— Begin —

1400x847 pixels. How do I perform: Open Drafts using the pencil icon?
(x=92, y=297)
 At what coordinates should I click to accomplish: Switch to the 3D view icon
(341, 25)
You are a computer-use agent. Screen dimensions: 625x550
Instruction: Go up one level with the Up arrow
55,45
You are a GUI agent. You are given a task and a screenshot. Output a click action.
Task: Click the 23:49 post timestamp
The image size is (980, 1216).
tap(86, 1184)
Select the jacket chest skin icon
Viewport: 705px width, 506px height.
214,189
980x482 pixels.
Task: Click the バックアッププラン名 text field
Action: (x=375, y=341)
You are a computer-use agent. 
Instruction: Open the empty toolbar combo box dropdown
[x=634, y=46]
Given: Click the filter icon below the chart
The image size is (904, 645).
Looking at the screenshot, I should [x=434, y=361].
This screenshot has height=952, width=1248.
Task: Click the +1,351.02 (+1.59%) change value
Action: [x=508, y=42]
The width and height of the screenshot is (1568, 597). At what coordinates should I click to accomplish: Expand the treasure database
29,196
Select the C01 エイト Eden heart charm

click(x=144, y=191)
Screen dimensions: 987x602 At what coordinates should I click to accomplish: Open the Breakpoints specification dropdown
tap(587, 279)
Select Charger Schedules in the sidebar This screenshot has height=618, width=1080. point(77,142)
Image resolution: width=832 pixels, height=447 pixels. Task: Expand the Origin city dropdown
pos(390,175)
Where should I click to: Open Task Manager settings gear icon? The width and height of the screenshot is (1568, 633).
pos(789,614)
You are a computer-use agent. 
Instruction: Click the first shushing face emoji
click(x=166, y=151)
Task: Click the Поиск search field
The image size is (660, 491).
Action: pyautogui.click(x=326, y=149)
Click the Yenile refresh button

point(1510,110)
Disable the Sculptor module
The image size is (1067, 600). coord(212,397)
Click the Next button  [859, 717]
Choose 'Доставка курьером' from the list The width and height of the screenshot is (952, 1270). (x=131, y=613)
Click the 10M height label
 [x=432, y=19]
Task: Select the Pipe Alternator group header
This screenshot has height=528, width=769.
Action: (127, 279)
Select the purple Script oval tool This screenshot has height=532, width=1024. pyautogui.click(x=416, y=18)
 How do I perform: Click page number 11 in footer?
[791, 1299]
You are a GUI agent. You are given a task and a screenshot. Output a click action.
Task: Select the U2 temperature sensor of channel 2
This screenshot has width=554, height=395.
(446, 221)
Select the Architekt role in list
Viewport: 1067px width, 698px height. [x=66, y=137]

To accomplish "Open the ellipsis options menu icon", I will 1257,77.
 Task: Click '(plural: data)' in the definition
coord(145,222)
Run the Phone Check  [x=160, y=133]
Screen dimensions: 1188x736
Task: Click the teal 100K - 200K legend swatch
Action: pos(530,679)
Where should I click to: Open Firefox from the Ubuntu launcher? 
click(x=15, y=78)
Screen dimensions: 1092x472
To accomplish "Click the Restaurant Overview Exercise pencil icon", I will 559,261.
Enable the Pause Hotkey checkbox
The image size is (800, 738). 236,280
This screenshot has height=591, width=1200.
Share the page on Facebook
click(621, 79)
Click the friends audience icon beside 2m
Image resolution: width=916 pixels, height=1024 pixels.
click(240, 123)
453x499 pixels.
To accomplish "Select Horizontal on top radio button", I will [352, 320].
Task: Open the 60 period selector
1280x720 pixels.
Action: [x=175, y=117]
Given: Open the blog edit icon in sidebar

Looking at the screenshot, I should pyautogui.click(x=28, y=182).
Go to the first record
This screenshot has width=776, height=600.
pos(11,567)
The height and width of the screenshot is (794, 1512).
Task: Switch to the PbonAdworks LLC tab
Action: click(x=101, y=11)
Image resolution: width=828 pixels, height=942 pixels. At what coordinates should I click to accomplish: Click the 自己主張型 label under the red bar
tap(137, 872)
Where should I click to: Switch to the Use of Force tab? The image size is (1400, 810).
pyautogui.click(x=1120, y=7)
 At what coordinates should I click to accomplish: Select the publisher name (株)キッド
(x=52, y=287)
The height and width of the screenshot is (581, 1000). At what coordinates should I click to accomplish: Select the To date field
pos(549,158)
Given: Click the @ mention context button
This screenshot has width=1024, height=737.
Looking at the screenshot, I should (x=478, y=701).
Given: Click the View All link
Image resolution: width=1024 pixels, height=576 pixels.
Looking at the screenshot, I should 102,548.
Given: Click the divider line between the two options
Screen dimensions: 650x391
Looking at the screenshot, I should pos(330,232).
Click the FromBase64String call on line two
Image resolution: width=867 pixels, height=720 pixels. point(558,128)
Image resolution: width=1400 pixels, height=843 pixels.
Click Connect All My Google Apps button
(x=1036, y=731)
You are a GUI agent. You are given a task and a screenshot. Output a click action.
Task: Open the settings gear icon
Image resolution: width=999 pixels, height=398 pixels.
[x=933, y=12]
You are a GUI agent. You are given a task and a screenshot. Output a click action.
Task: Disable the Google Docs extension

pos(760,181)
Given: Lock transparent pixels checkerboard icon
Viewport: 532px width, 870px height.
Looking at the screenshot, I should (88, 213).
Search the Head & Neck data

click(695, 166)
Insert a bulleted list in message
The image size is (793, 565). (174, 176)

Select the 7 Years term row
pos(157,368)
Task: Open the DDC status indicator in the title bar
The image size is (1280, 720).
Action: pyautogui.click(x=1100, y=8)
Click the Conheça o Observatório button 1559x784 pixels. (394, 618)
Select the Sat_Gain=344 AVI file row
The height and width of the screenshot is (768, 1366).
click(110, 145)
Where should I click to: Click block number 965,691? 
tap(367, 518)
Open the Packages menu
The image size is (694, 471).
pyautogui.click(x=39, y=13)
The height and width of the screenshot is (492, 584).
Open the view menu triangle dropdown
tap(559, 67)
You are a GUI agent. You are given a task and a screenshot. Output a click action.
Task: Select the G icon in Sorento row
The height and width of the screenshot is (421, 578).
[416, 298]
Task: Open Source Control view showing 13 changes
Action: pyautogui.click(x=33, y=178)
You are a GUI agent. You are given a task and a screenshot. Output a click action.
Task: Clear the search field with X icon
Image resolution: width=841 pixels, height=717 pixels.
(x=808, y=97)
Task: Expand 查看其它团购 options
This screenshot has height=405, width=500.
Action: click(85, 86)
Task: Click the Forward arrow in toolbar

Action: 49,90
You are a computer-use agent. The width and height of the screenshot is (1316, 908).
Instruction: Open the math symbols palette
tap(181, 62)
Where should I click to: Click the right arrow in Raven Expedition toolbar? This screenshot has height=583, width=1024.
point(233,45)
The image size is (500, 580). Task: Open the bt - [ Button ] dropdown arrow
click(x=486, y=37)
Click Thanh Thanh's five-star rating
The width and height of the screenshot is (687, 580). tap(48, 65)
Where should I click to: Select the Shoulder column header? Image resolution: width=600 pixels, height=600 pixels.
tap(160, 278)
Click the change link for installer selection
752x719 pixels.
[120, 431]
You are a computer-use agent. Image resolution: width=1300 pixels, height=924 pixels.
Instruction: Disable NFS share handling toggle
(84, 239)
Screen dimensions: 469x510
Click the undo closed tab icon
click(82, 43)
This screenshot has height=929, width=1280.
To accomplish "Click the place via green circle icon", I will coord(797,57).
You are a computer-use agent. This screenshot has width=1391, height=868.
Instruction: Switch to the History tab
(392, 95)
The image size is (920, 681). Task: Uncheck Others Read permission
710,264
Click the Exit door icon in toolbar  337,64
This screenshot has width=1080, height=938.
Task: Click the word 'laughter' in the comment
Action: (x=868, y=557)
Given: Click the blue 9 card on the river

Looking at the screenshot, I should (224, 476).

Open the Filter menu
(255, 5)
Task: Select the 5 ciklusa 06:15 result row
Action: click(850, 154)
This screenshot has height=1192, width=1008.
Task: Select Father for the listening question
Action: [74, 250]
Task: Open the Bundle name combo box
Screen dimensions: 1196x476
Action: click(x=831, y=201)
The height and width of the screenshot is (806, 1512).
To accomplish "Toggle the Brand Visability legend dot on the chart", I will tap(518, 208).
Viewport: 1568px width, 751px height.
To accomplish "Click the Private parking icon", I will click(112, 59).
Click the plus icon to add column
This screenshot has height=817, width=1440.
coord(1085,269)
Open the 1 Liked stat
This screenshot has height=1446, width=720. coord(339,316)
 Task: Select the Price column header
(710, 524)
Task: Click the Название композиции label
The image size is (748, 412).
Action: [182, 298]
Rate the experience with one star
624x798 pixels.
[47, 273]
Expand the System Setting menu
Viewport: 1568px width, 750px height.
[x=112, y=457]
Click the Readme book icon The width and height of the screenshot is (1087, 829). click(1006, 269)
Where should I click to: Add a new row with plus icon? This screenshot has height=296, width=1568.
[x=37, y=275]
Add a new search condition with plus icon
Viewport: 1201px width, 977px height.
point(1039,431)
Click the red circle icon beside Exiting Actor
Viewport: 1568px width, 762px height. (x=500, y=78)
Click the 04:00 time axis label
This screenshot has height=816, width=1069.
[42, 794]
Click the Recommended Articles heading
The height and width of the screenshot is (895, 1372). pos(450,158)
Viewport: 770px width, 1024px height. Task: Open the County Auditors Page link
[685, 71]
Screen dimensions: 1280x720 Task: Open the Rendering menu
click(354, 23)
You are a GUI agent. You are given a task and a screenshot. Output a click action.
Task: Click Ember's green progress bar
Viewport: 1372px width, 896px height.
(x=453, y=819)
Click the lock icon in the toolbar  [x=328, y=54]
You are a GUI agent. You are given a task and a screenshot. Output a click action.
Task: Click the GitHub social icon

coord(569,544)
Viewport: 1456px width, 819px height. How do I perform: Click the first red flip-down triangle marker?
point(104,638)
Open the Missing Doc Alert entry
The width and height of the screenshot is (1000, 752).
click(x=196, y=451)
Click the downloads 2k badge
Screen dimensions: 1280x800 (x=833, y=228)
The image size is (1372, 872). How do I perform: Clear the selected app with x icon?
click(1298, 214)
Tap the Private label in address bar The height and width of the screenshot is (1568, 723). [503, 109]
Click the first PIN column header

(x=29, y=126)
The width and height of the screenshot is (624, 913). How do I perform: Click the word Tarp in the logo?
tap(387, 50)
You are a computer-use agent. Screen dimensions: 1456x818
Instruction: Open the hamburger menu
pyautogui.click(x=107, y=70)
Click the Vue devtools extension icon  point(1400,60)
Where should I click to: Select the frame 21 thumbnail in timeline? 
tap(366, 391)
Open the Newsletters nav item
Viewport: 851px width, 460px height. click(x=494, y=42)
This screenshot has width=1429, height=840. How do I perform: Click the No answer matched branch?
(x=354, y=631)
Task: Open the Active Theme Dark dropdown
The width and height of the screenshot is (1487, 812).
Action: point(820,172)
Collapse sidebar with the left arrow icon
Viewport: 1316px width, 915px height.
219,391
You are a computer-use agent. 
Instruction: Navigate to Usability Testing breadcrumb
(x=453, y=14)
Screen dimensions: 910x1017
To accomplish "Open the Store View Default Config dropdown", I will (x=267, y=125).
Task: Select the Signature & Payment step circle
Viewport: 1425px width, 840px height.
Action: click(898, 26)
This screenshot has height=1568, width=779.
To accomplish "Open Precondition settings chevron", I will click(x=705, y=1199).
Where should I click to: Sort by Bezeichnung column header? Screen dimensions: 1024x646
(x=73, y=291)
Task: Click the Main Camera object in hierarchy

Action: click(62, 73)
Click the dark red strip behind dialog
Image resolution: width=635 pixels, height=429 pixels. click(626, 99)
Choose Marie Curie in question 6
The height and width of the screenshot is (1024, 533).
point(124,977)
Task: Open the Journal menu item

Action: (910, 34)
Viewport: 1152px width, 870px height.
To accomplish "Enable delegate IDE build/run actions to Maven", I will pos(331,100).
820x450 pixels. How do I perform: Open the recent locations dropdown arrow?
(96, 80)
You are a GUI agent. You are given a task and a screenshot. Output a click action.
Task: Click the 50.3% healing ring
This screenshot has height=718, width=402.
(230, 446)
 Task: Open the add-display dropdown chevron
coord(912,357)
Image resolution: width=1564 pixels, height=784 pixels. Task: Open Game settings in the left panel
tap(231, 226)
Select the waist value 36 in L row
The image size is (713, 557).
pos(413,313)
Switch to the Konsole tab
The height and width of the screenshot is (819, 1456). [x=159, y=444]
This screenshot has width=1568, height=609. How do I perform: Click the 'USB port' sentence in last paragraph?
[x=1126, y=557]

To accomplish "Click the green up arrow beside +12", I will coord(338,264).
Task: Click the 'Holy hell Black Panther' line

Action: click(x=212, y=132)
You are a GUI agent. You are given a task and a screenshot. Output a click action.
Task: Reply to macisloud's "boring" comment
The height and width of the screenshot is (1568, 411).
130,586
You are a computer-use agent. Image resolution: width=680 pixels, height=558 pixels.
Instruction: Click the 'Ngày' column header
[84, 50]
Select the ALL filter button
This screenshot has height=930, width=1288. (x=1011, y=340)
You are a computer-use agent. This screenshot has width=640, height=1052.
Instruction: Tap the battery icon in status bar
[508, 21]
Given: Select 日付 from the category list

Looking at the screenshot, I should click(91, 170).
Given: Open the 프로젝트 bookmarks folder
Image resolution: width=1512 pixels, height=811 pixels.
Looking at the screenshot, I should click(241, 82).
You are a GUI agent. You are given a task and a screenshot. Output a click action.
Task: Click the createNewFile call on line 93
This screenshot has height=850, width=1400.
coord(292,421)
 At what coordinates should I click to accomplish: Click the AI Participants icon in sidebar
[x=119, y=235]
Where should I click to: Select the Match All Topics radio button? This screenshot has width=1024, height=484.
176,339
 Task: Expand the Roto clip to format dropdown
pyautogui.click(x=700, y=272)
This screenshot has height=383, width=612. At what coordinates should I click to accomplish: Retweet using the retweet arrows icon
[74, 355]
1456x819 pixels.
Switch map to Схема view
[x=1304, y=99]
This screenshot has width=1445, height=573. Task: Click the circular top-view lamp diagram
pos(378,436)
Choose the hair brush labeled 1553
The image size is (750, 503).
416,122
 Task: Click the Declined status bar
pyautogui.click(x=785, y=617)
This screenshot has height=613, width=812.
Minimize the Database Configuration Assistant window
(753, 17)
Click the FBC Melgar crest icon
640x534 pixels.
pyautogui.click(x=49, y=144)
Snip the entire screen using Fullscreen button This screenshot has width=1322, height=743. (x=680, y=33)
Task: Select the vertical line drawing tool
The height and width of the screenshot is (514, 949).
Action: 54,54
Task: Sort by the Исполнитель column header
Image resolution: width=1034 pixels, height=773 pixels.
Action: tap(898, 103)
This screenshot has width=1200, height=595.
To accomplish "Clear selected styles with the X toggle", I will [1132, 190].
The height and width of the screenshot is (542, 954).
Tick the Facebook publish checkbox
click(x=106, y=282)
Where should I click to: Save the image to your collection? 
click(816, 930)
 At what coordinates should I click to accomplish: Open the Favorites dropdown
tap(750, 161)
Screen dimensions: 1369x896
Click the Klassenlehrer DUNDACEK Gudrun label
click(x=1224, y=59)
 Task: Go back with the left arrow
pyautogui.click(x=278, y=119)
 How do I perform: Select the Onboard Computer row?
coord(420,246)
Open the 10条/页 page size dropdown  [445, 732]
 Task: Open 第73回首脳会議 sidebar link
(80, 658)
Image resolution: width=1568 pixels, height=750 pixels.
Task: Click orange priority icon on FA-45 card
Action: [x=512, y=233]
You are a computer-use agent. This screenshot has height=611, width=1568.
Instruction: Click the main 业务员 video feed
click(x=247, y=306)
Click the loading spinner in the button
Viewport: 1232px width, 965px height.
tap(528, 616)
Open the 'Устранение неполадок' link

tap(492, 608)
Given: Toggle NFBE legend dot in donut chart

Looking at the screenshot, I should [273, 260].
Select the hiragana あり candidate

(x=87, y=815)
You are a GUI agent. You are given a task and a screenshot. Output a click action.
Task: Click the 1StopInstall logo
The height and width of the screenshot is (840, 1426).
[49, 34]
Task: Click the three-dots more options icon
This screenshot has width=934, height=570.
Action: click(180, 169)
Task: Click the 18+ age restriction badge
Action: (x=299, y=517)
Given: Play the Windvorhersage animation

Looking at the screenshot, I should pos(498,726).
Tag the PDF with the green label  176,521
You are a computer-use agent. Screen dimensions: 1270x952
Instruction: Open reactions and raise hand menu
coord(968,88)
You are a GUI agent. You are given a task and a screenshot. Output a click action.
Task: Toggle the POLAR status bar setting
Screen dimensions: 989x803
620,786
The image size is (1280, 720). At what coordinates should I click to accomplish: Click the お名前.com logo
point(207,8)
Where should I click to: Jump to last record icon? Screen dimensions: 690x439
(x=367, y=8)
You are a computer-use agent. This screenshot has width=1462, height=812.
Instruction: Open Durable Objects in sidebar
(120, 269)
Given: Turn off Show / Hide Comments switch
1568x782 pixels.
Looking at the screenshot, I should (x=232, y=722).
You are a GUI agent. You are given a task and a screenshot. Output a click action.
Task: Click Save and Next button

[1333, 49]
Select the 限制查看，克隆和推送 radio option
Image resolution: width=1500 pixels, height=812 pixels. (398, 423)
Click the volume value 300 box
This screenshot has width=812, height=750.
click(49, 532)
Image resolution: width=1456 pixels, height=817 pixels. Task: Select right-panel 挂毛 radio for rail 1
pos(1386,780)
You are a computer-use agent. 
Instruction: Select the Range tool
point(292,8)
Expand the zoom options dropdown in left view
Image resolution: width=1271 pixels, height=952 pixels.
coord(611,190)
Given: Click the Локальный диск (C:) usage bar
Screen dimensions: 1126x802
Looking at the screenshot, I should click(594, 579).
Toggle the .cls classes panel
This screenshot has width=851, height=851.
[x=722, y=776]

— End —

Set down the rows again without alteration, beginning at the line that contains "Where should I click to: Select the Shoulder" and ending after the line that contains "Action: click(x=831, y=201)", with both of those lines included.

Expected output
Where should I click to: Select the Shoulder column header? Image resolution: width=600 pixels, height=600 pixels.
tap(160, 278)
Click the change link for installer selection
752x719 pixels.
[120, 431]
You are a computer-use agent. Image resolution: width=1300 pixels, height=924 pixels.
Instruction: Disable NFS share handling toggle
(84, 239)
Screen dimensions: 469x510
Click the undo closed tab icon
click(82, 43)
This screenshot has height=929, width=1280.
To accomplish "Click the place via green circle icon", I will coord(797,57).
You are a computer-use agent. This screenshot has width=1391, height=868.
Instruction: Switch to the History tab
(392, 95)
The image size is (920, 681). Task: Uncheck Others Read permission
710,264
Click the Exit door icon in toolbar  337,64
This screenshot has width=1080, height=938.
Task: Click the word 'laughter' in the comment
Action: (x=868, y=557)
Given: Click the blue 9 card on the river

Looking at the screenshot, I should (224, 476).

Open the Filter menu
(255, 5)
Task: Select the 5 ciklusa 06:15 result row
Action: click(850, 154)
This screenshot has height=1192, width=1008.
Task: Select Father for the listening question
Action: [74, 250]
Task: Open the Bundle name combo box
Screen dimensions: 1196x476
Action: click(x=831, y=201)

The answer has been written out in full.